- _WHAT YOU NEED TO DO_
Every record must be repeated exactly, with no omission.
*** DATA FOR PROCESSING
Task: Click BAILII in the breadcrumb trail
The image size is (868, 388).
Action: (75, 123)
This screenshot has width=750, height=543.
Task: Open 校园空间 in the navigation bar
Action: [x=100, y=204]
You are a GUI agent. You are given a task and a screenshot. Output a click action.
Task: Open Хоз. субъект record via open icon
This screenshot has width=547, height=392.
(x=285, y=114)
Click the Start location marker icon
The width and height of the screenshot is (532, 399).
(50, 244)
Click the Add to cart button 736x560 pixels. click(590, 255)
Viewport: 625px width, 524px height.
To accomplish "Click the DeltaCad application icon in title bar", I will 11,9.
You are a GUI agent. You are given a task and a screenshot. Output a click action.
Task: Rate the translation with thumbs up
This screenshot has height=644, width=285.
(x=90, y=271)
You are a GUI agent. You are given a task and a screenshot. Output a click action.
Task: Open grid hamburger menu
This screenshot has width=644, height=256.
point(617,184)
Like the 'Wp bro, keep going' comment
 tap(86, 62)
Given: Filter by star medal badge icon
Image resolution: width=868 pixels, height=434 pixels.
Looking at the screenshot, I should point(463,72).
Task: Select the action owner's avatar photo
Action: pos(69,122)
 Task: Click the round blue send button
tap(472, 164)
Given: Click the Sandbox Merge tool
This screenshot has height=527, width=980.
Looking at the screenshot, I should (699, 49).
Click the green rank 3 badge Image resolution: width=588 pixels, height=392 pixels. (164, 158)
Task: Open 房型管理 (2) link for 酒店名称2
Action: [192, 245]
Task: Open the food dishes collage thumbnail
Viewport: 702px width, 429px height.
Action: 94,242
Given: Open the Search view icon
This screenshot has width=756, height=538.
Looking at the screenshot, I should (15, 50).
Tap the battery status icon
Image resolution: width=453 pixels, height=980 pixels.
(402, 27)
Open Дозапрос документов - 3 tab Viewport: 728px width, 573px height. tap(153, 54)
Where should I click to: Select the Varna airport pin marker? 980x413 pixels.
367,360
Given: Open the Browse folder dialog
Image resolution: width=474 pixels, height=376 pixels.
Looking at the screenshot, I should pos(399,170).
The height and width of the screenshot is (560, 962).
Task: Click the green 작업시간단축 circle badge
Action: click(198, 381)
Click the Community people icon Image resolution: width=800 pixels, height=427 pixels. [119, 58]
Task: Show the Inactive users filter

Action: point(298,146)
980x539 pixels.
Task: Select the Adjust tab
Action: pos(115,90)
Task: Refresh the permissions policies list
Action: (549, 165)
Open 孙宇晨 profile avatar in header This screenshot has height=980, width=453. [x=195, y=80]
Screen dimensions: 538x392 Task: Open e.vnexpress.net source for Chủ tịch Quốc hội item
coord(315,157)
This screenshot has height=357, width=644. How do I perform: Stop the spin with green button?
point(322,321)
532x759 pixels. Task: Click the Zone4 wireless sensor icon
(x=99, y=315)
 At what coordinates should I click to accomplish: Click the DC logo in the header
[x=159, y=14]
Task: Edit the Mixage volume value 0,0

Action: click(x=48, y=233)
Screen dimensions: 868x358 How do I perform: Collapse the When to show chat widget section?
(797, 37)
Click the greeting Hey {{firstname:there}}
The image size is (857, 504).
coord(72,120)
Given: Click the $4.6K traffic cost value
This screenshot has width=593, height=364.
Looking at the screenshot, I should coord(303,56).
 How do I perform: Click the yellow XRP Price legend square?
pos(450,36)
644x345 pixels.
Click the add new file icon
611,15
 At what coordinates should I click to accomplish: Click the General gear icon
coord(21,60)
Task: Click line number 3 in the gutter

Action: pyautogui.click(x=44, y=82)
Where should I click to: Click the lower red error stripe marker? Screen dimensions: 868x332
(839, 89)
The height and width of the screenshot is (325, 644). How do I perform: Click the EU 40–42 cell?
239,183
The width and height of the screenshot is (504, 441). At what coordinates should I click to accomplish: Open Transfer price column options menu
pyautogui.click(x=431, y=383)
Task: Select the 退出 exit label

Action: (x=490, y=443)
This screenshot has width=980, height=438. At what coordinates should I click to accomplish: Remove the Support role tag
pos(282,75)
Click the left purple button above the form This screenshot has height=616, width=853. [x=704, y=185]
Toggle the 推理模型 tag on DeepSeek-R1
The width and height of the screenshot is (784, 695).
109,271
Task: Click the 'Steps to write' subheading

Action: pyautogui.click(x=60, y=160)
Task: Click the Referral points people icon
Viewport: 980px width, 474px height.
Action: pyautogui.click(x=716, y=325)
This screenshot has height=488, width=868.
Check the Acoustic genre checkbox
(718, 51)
******
- _WORKED SOLUTION_
Task: Click BAILII in the breadcrumb trail
The image size is (868, 388).
Action: (75, 123)
This screenshot has width=750, height=543.
Task: Open 校园空间 in the navigation bar
Action: [x=100, y=204]
You are a GUI agent. You are given a task and a screenshot. Output a click action.
Task: Open Хоз. субъект record via open icon
This screenshot has width=547, height=392.
(x=285, y=114)
Click the Start location marker icon
The width and height of the screenshot is (532, 399).
(50, 244)
Click the Add to cart button 736x560 pixels. click(590, 255)
Viewport: 625px width, 524px height.
To accomplish "Click the DeltaCad application icon in title bar", I will 11,9.
You are a GUI agent. You are given a task and a screenshot. Output a click action.
Task: Rate the translation with thumbs up
This screenshot has height=644, width=285.
(x=90, y=271)
You are a GUI agent. You are given a task and a screenshot. Output a click action.
Task: Open grid hamburger menu
This screenshot has width=644, height=256.
point(617,184)
Like the 'Wp bro, keep going' comment
 tap(86, 62)
Given: Filter by star medal badge icon
Image resolution: width=868 pixels, height=434 pixels.
Looking at the screenshot, I should point(463,72).
Task: Select the action owner's avatar photo
Action: pos(69,122)
 Task: Click the round blue send button
tap(472, 164)
Given: Click the Sandbox Merge tool
This screenshot has height=527, width=980.
Looking at the screenshot, I should (699, 49).
Click the green rank 3 badge Image resolution: width=588 pixels, height=392 pixels. (164, 158)
Task: Open 房型管理 (2) link for 酒店名称2
Action: [192, 245]
Task: Open the food dishes collage thumbnail
Viewport: 702px width, 429px height.
Action: 94,242
Given: Open the Search view icon
This screenshot has width=756, height=538.
Looking at the screenshot, I should (15, 50).
Tap the battery status icon
Image resolution: width=453 pixels, height=980 pixels.
(402, 27)
Open Дозапрос документов - 3 tab Viewport: 728px width, 573px height. tap(153, 54)
Where should I click to: Select the Varna airport pin marker? 980x413 pixels.
367,360
Given: Open the Browse folder dialog
Image resolution: width=474 pixels, height=376 pixels.
Looking at the screenshot, I should pos(399,170).
The height and width of the screenshot is (560, 962).
Task: Click the green 작업시간단축 circle badge
Action: click(198, 381)
Click the Community people icon Image resolution: width=800 pixels, height=427 pixels. [119, 58]
Task: Show the Inactive users filter

Action: point(298,146)
980x539 pixels.
Task: Select the Adjust tab
Action: pos(115,90)
Task: Refresh the permissions policies list
Action: (549, 165)
Open 孙宇晨 profile avatar in header This screenshot has height=980, width=453. [x=195, y=80]
Screen dimensions: 538x392 Task: Open e.vnexpress.net source for Chủ tịch Quốc hội item
coord(315,157)
This screenshot has height=357, width=644. How do I perform: Stop the spin with green button?
point(322,321)
532x759 pixels. Task: Click the Zone4 wireless sensor icon
(x=99, y=315)
 At what coordinates should I click to accomplish: Click the DC logo in the header
[x=159, y=14]
Task: Edit the Mixage volume value 0,0

Action: click(x=48, y=233)
Screen dimensions: 868x358 How do I perform: Collapse the When to show chat widget section?
(797, 37)
Click the greeting Hey {{firstname:there}}
The image size is (857, 504).
coord(72,120)
Given: Click the $4.6K traffic cost value
This screenshot has width=593, height=364.
Looking at the screenshot, I should coord(303,56).
 How do I perform: Click the yellow XRP Price legend square?
pos(450,36)
644x345 pixels.
Click the add new file icon
611,15
 At what coordinates should I click to accomplish: Click the General gear icon
coord(21,60)
Task: Click line number 3 in the gutter

Action: pyautogui.click(x=44, y=82)
Where should I click to: Click the lower red error stripe marker? Screen dimensions: 868x332
(839, 89)
The height and width of the screenshot is (325, 644). How do I perform: Click the EU 40–42 cell?
239,183
The width and height of the screenshot is (504, 441). At what coordinates should I click to accomplish: Open Transfer price column options menu
pyautogui.click(x=431, y=383)
Task: Select the 退出 exit label

Action: (x=490, y=443)
This screenshot has width=980, height=438. At what coordinates should I click to accomplish: Remove the Support role tag
pos(282,75)
Click the left purple button above the form This screenshot has height=616, width=853. [x=704, y=185]
Toggle the 推理模型 tag on DeepSeek-R1
The width and height of the screenshot is (784, 695).
109,271
Task: Click the 'Steps to write' subheading

Action: pyautogui.click(x=60, y=160)
Task: Click the Referral points people icon
Viewport: 980px width, 474px height.
Action: pyautogui.click(x=716, y=325)
This screenshot has height=488, width=868.
Check the Acoustic genre checkbox
(718, 51)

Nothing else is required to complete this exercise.